“Sou um guri de Lavras.”
Era a frase de capa da saudosa revista de cultura Aplauso, em 2002, proferida por um Paulo José já sofrendo com o Parkinson, mas em plena atividade aos 65 anos de idade. Foi em parte por nunca ter deixado de ser isso, o menino do município gaúcho de 7 mil habitantes atravessado pelo Rio Camaquã, que ele se tornou um dos maiores, se não o maior ator que o Brasil já viu.
A trajetória combativa, de quem ajudou a fundar o Teatro de Equipe de Porto Alegre e integrou-se ao histórico Teatro de Arena de São Paulo, contrastava com uma ternura comovente, que o levava a alcançar profundezas da emoção que só os grandes atingem. Algo primitivo, quase infantil, mas burilado com técnica e esforço. Uma aura, uma presença, uma potência rara, que encontrou a síntese possível na figura do protagonista de O Padre e a Moça (de Joaquim Pedro de Andrade, 1966), o mais intimista dos filmes do Cinema Novo brasileiro – ao mesmo tempo delicado e forte, suave e contundente.
Foi seu primeiro longa-metragem, e em menos de meia década, recém completando 30 anos, ele já havia trabalhado com Walter Hugo Khouri (As Amorosas, 1967), Alberto Salvá (Como Vai, Vai Bem?, 1968), Roberto Santos (O Homem Nu, 1968) e Domingos Oliveira (Todas as Mulheres do Mundo, 1966; Edu, Coração de Ouro, 1968), além de ter encarnado os papéis de Macunaíma branco e mãe de Macunaíma na clássica adaptação da obra de Mário de Andrade dirigida por Joaquim Pedro de Andrade em 1969. Passear por sua filmografia é passear pela história do cinema brasileiro em alguns de seus momentos mais gloriosos – e de maior resiliência.
Do mesmo modo, foi ao nosso teatro mais perseguido (porque mais pungente nas respostas às demandas de seu tempo) que Paulo José emprestou rosto e corpo. A ditadura militar restringiu sua atuação, como a de gerações inteiras dos nossos mais talentosos artistas, mas na TV ele também encontrou a consagração a partir dos anos 1970, entre outros papéis como o Shazan de O Primeiro Amor (1972), que depois ganharia uma série ao lado do parceiro Xerife (Flávio Migliaccio): Shazan, Xerife & Cia (1972).

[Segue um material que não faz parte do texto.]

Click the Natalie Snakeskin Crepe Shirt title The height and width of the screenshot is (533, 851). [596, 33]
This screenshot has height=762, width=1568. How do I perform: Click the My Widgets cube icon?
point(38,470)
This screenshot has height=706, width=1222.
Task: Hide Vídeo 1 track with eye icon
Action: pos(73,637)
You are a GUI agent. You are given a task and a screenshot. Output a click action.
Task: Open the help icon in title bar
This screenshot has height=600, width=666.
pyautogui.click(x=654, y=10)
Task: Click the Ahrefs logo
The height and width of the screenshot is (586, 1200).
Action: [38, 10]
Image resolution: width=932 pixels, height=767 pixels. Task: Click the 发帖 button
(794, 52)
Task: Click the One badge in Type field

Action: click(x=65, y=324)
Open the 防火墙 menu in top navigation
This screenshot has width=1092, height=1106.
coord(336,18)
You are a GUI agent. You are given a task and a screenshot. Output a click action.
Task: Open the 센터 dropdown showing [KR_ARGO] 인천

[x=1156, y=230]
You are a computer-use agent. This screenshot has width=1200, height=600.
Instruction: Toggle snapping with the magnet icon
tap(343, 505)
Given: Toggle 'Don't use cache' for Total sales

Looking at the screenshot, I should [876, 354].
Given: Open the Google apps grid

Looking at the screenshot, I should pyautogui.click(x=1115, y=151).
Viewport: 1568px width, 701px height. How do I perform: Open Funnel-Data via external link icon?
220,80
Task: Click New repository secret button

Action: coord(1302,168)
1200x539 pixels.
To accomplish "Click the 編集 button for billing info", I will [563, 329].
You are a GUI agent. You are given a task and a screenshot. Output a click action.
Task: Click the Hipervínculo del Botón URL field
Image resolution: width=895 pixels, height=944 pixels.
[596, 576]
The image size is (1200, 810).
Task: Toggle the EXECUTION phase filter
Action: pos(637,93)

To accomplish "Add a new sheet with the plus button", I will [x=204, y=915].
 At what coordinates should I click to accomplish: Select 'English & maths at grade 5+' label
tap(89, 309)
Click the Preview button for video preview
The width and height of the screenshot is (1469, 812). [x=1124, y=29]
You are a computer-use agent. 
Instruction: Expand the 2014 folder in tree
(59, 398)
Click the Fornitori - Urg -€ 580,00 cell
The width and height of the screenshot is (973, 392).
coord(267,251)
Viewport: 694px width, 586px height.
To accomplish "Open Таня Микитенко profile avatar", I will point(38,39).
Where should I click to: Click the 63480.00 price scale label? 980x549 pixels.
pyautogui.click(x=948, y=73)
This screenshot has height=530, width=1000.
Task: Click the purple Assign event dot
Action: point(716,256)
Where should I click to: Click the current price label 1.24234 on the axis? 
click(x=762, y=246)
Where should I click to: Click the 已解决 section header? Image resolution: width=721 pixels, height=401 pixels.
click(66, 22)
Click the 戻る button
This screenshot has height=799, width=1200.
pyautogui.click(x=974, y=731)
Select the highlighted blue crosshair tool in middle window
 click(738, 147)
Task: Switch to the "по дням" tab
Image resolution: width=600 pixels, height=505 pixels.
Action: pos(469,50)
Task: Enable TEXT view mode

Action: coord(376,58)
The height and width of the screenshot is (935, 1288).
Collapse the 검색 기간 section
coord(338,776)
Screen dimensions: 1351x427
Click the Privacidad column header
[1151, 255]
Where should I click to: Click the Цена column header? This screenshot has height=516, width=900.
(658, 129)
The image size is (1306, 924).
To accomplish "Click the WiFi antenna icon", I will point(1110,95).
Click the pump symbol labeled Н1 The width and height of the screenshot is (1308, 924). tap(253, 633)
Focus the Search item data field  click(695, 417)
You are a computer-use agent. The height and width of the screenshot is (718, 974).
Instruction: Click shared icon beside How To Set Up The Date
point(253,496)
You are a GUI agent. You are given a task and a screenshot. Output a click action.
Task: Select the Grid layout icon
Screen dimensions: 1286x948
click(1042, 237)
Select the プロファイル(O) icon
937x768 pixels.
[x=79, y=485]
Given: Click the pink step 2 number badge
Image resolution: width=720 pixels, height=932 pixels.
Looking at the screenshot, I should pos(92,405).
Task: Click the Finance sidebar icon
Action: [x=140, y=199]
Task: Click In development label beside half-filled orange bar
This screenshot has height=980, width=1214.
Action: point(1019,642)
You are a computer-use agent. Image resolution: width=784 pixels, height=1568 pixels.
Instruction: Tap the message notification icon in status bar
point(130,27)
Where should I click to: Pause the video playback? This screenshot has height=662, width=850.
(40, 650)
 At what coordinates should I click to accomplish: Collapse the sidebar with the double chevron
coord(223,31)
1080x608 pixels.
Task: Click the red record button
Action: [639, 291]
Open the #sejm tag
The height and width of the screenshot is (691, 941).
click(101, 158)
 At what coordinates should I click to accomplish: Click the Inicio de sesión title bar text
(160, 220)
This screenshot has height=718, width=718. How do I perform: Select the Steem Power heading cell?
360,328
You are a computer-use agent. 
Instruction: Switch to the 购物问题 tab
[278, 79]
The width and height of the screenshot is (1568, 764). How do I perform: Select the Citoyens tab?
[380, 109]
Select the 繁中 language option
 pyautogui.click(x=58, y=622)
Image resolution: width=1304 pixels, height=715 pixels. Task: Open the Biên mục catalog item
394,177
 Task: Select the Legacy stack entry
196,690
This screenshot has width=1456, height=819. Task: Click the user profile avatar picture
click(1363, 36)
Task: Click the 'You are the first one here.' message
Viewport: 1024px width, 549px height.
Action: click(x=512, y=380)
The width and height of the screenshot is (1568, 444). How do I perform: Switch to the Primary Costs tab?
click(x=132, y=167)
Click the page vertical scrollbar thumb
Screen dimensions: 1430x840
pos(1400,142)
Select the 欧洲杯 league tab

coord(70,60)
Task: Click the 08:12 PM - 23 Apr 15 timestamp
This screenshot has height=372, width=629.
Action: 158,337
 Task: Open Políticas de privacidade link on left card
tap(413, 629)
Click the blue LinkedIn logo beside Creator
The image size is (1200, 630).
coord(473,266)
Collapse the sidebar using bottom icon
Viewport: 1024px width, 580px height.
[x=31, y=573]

“Tudo o que tem em Paris tem em Lavras do Sul.” Esta frase, por sua vez, ele disse a Jorge Furtado, conforme relato do cineasta que muito o admirou – e o escalou para vários papéis, incluindo a narração de Ilha das Flores (1989), o filme gaúcho mais premiado e possivelmente o mais conhecido, da cidadezinha cortada pelo Camaquã à capital da França. “De fato”, seguiu o diretor no Facebook, “sua amada Lavras tem tudo o que é preciso para formar um cidadão e um artista: praça, rio, casas, igreja, biblioteca, restaurante, pessoas”. E Paulo José, arrematou Furtado, “foi um dos melhores seres humanos que conheci”.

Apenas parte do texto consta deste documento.